Being able to find success his senior year was even more rewarding, in Cawood’s mind.
It was definitely awesome to finish it out the way we did, Cawood said.
Northridge boys golf coach Todd King had nothing but praise for the lone senior on the roster.
Landon was a captain for us this past season and did a phenomenal job leading his teammates, King said. He kept his teammates focused and very positive throughout the course of the season. Landon’s 84 that he shot in our sectional helped us with securing the sectional championship. … Landon has been a great role model for his peers. He’s one of those kids that does the little things right.
Along with playing on the boys’ team, Cawood was a manager for the girls golf team his senior year.
On match day, I would go take scores and everything; put them into the computer, said Cawood of his managerial responsibilities. At practice, I would just practice with them and be an extra body in case they needed to even out drills, player-wise, or I’d go get range balls. All that kind of stuff.
Cawood wasn’t just a golfer at Northridge. He also spent seven years (middle school and high school) playing the trumpet in the pep band. In high school, he was a member of the student council and National Honor Society, as well as a group called Optimus Club that would volunteer time at the Middlebury food pantry.
Helping others is something that’s been a huge part of Cawood’s life. He’s been able to do that through his time as a member of the Boy Scouts, working his way up to the rank of Eagle Scout last year.
My older brother (Colton) was also in scouting, and he obtained his rank of Eagle, Cawood said. He’s a few years older than me … when he got his Eagle Scout, I thought that was really cool. That helped keep me in the program and keep me working for it.
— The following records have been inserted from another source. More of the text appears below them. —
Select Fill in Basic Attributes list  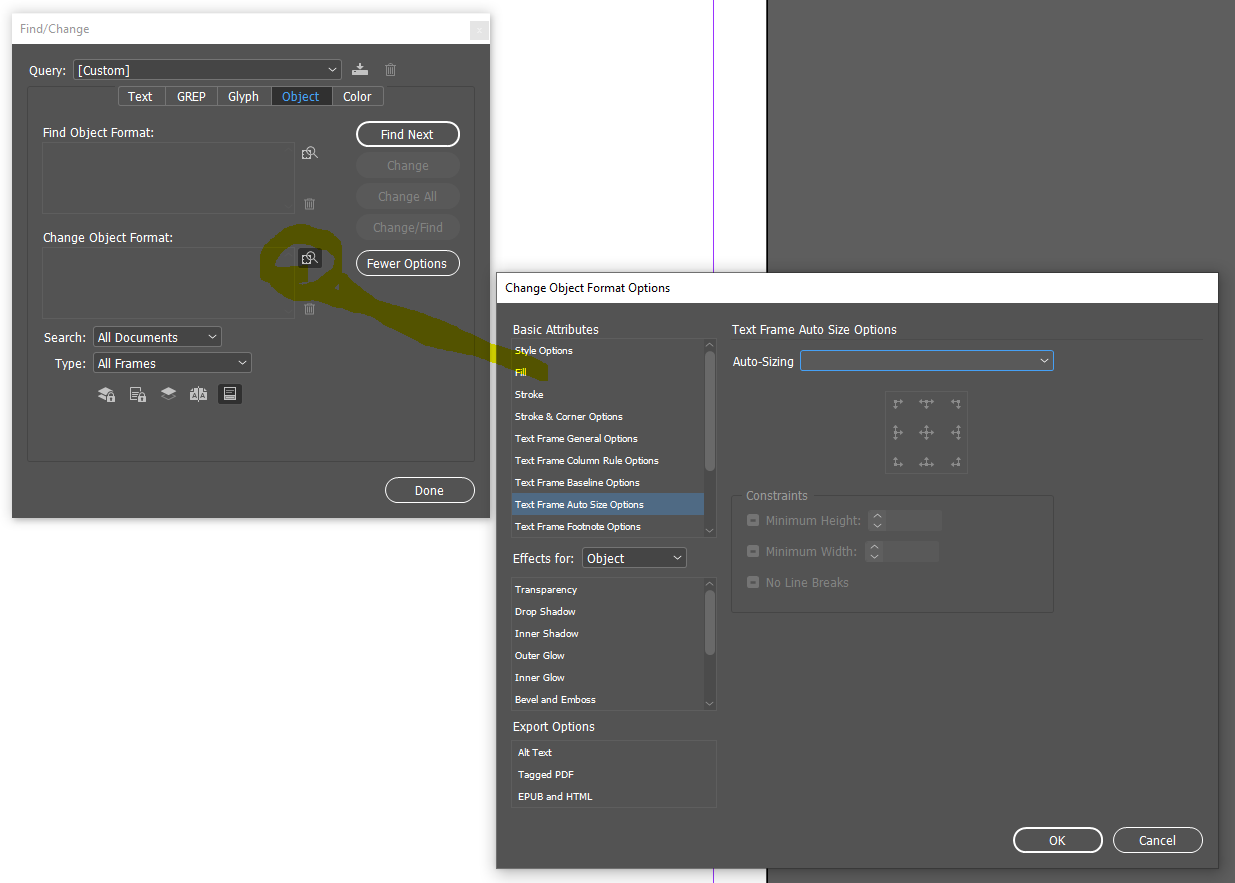coord(520,372)
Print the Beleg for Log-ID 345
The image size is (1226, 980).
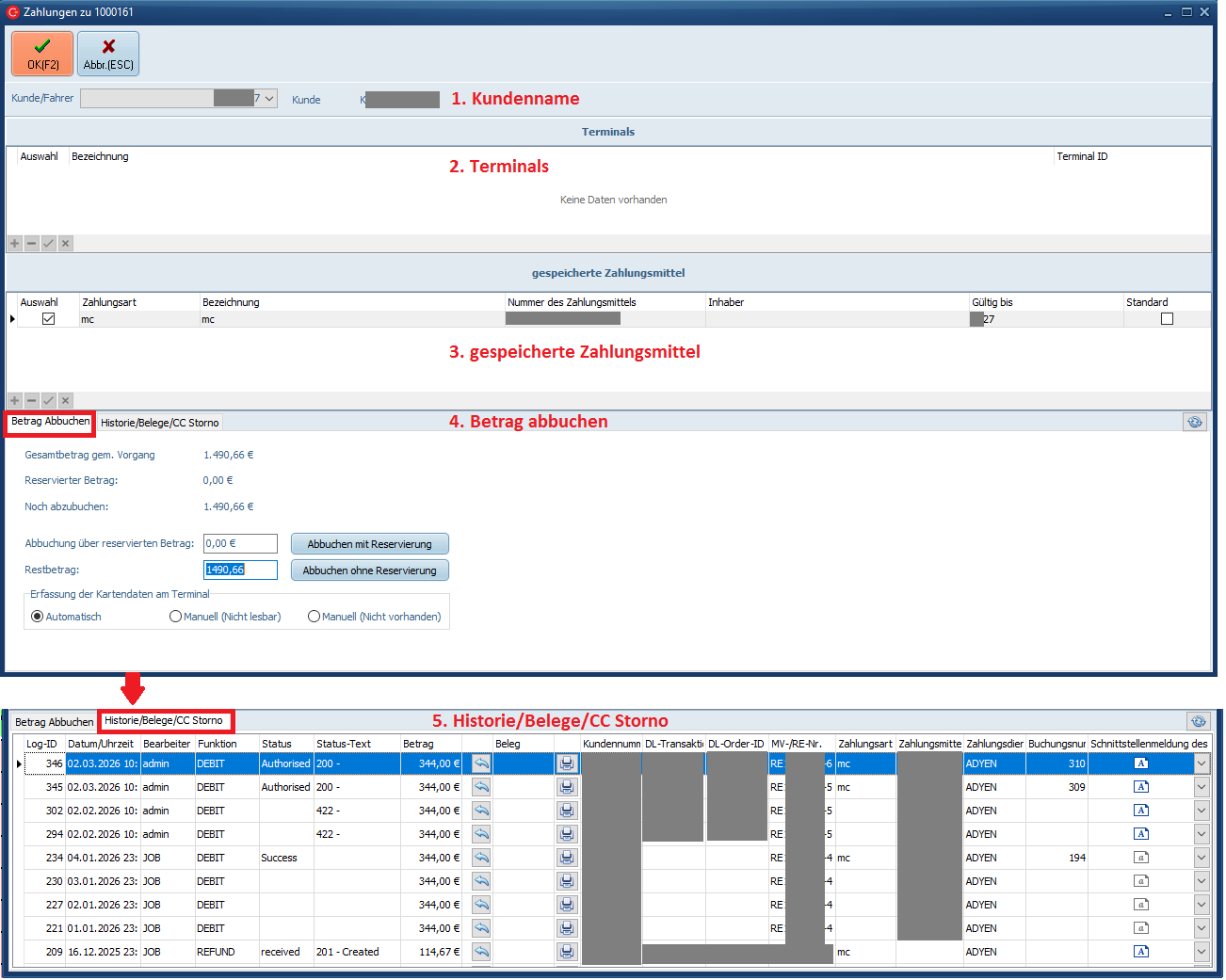[x=567, y=787]
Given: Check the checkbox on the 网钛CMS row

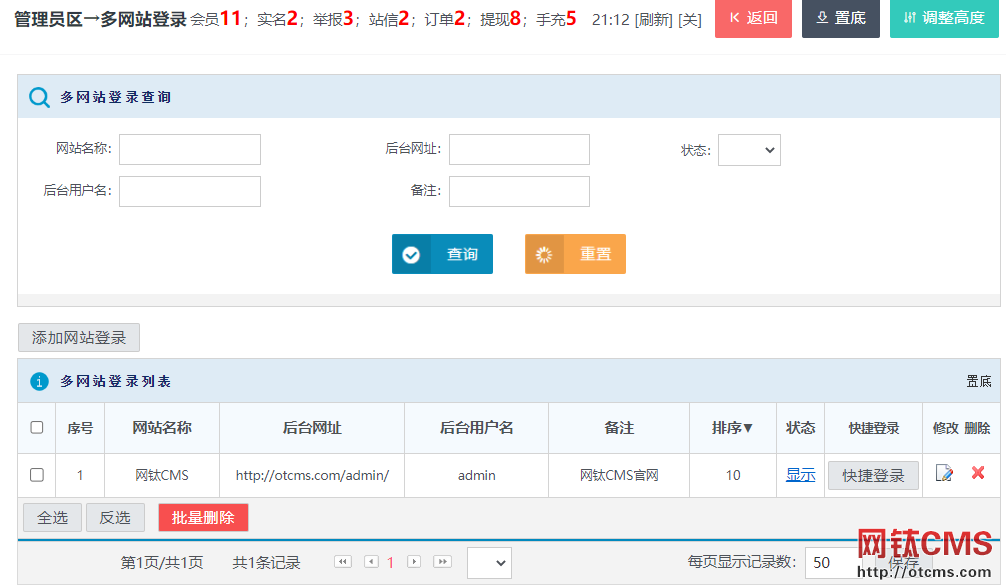Looking at the screenshot, I should coord(37,474).
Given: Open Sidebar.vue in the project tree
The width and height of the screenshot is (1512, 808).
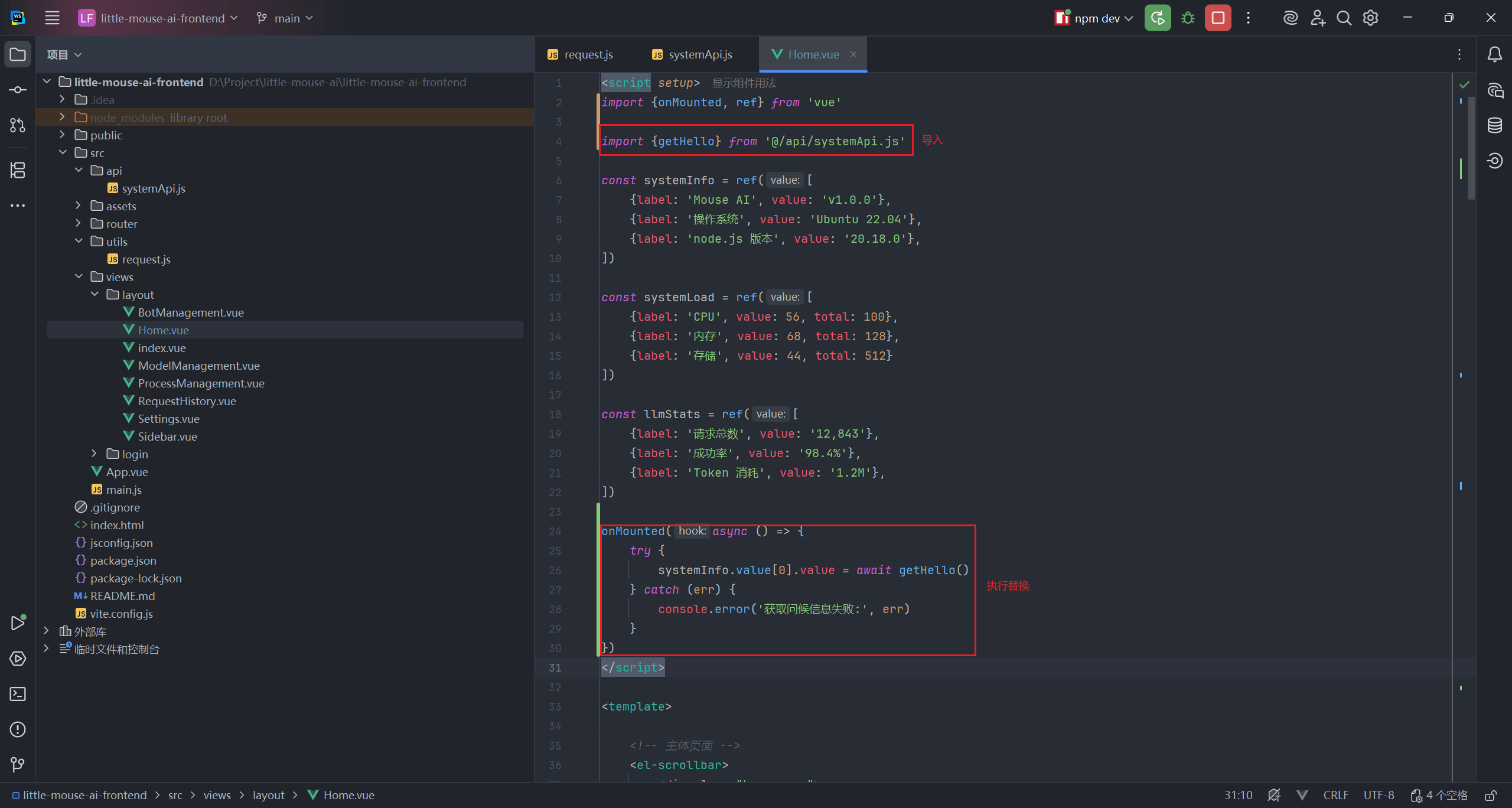Looking at the screenshot, I should [x=167, y=436].
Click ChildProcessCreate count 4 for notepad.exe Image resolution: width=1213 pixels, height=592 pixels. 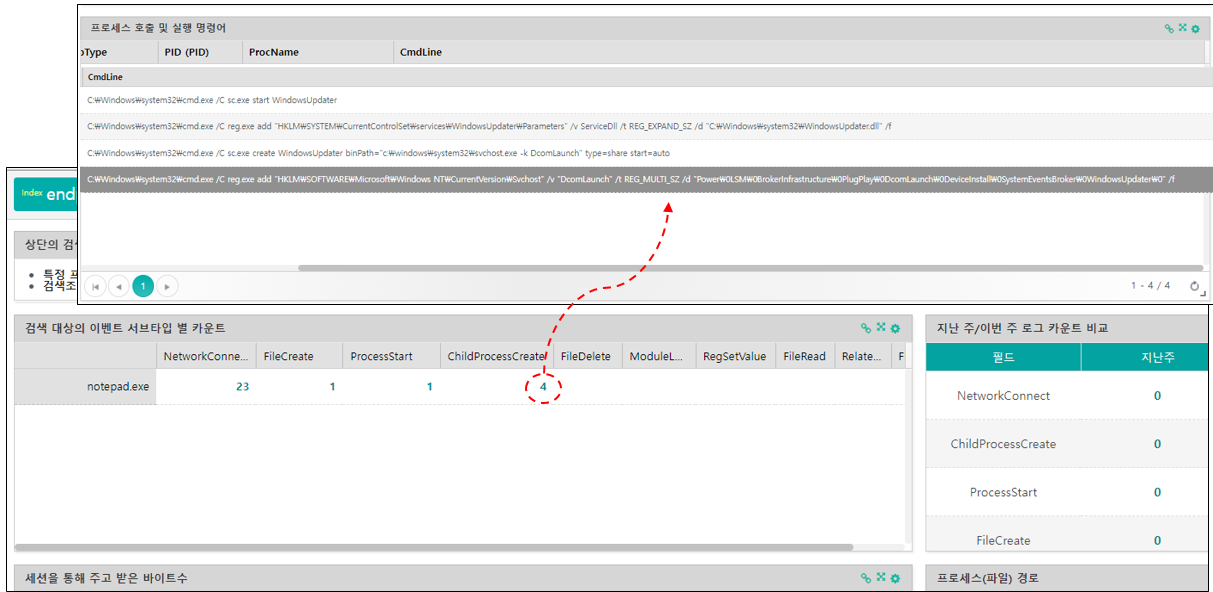point(543,386)
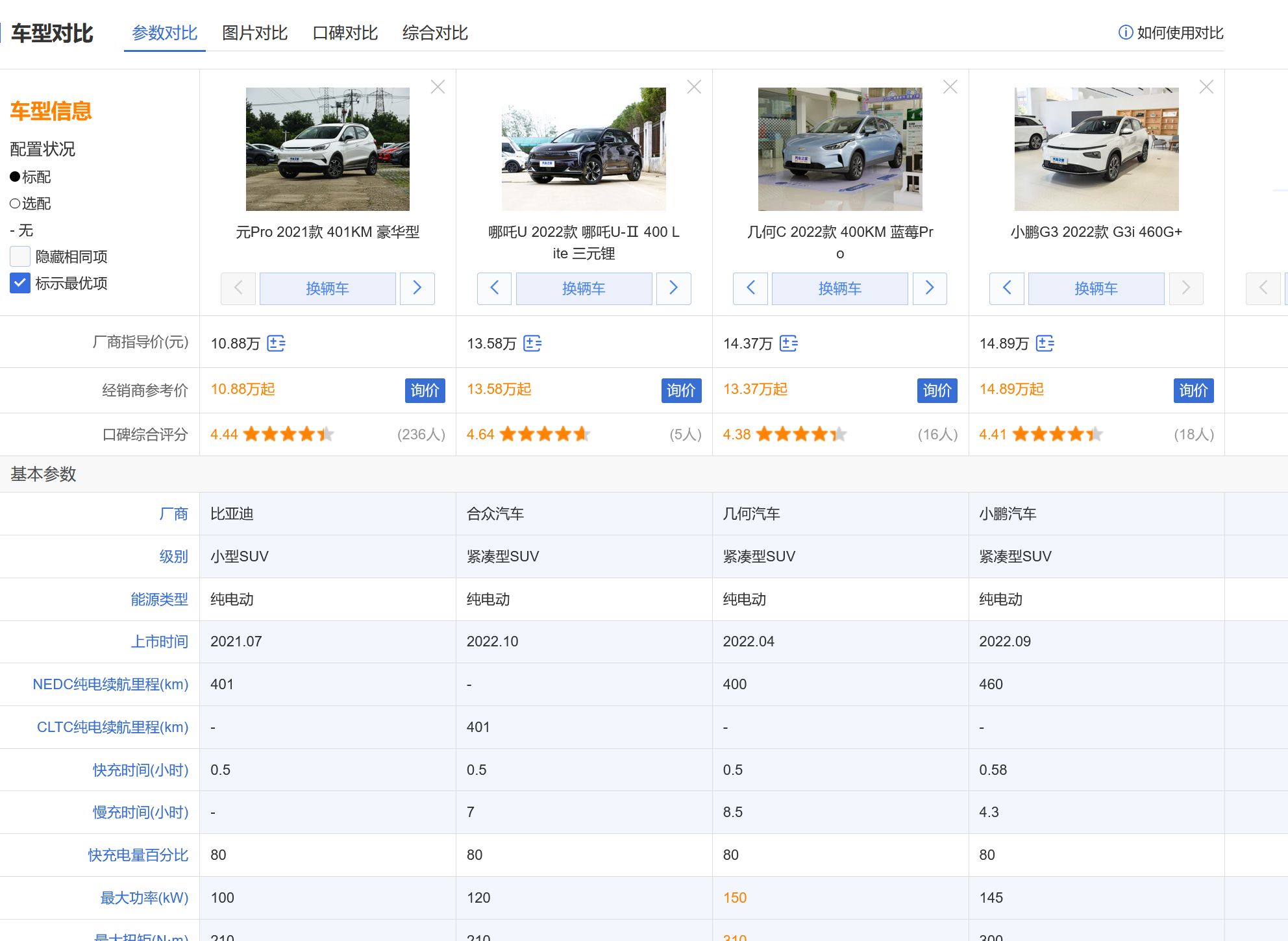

Cawood wants to make helping people, specifically children, his career now. The recent high school graduate will be attending Indiana University in the fall to study biology. He hopes to then go to medical school, with a plan to become a pediatrician.
I was mainly drawn to the medical field because both of my parents are veterinarians, so I’ve had that experience with medicine growing up in this household, Cawood said. I’ve gotten to go on calls with my father, who’s a large animal vet and just get to experience that. I never really wanted to do anything else other than medicine.
And then, through Boy Scouts, I worked at a summer camp where I got to teach the younger scouts rank advancement, so that got me into helping kids out and stuff. So, they kind of just fit right together for pediatrics.
Cawood said he wouldn’t have been able to do what he did without the support of his family and coaches.
I definitely want to thank my family and all of that because they’ve definitely been a big help, Cawood said. Grandparents, too, and my coaches — they’ve definitely been a big help, too.